The National Transportation Safety Board (NTSB), on Sunday, provided details on some of the items recovered from the scene of the helicopter crash that led to the death of the Group Chief Executive Officer of Access Holdings Plc, Herbert Wigwe, his wife, son and other crew members onboard.
The board also provided a brief insight into the aircraft’s flight trajectory before crashing near Halloran Springs in California.
The details were provided by a board member with the NTSB, Michael Graham, during a press briefing held Sunday afternoon in Barstow, California.
At the briefing, Mr Graham notes that they were at the crash scene to gather evidence on Sunday.
PREMIUM TIMES reported the helicopter crash that occurred Friday near the California-Nevada border in the United States of America. On the aircraft were Mr Wigwe, his wife and his son, as well as Abimbola Ogunbanjo, former group chairman of Nigerian Exchange Group Plc (NGX Group), and at least two crew members.
The NTSB, an independent agency charged by the US Congress to investigate every civil aviation accident and significant accidents in the other modes of transportation across the United States of America, has since moved to the location to commence investigations into the possible causes of the crash.
Mr Graham said the team began the day’s activities with aerial drone mapping and site documentation of the wreckage, and that the airworthiness group began a detailed examination of the debris field.
“The debris field was approximately 100 yards in length,” he said, noting that all major components of the crashed helicopter were accounted for and identified at the accident site.
The investigators listed the components to include three main rotor blades, the main transmission, the engine, tail rotor landing and gear skids.
Mr Graham said the ADSB data (flight track data) shows that the helicopter was travelling along Interstate 15, approximately 1000 to 1500 feet above ground level.
He noted that near the end of the flight, track data showed a slight right turn, turning south of the interstate and a gradual descent and increasing ground speed.
The official explained that the flight track data ended about a quarter mile from the wreckage location, while the wreckage site shows the helicopter impacted the terrain in a “nose low and right bank angle”.
“Various electronic devices and onboard equipment were recovered at the scene for further examination and Analysis,” he said, adding that the wreckage will moved to a secure location on Tuesday for further examination and analysis.
Rain, wintery mix
Meanwhile, he recalled that during his first briefing on the incident he had mentioned that witnesses reported rain and a wintery mix at the crash location. This, he said, was confirmed by his team.
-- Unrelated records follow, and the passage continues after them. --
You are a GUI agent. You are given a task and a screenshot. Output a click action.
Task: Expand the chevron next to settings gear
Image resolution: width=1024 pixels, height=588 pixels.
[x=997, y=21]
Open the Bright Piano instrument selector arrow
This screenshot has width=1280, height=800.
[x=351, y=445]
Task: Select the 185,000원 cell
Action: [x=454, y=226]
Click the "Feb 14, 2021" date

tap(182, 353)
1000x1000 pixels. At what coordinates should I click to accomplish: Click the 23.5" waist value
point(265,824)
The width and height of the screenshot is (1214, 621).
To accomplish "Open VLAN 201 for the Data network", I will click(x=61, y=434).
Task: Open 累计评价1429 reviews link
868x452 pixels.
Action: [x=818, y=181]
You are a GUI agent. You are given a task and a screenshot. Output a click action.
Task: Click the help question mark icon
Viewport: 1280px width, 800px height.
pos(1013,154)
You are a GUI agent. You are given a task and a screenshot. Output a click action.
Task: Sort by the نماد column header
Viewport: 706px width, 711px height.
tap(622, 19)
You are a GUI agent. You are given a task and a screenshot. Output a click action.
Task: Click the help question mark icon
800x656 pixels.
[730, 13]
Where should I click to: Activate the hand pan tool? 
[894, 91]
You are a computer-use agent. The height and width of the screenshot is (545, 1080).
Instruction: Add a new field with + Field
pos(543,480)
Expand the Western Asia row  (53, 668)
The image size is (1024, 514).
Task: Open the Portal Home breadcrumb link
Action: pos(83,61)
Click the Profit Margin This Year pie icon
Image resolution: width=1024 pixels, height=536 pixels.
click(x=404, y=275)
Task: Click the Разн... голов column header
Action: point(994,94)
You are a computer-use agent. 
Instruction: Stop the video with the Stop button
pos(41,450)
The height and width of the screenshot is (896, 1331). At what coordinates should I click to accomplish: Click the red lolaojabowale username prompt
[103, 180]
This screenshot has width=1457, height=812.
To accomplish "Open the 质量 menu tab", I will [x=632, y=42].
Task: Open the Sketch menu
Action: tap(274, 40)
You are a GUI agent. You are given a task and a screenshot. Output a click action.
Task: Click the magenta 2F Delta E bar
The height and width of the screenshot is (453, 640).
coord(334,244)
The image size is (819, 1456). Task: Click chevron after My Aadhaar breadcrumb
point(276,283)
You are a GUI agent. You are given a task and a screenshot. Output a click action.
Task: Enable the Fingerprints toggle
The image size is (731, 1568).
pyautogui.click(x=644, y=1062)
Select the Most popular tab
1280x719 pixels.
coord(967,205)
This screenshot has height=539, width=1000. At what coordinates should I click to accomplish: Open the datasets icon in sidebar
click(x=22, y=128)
“Our NTSB meteorologist through weather radar images and data can now support witness reports of precipitation at the time and location of the accident,” Mr Graham said.
“We’re working with Orbic to schedule interviews with key personnel.”
Mr Graham said Sunday’s briefing will be the last on-scene press briefing by the NTSB.
However, the official stated that the unseen portion of the investigation will continue until complete.
“As a reminder, a preliminary report of the accident is expected within 30 days and a full NTSB investigation lasts 12 to 24 months before a final report is issued. Any additional information about the status of the investigation will come from NTSB headquarters in Washington,” he said.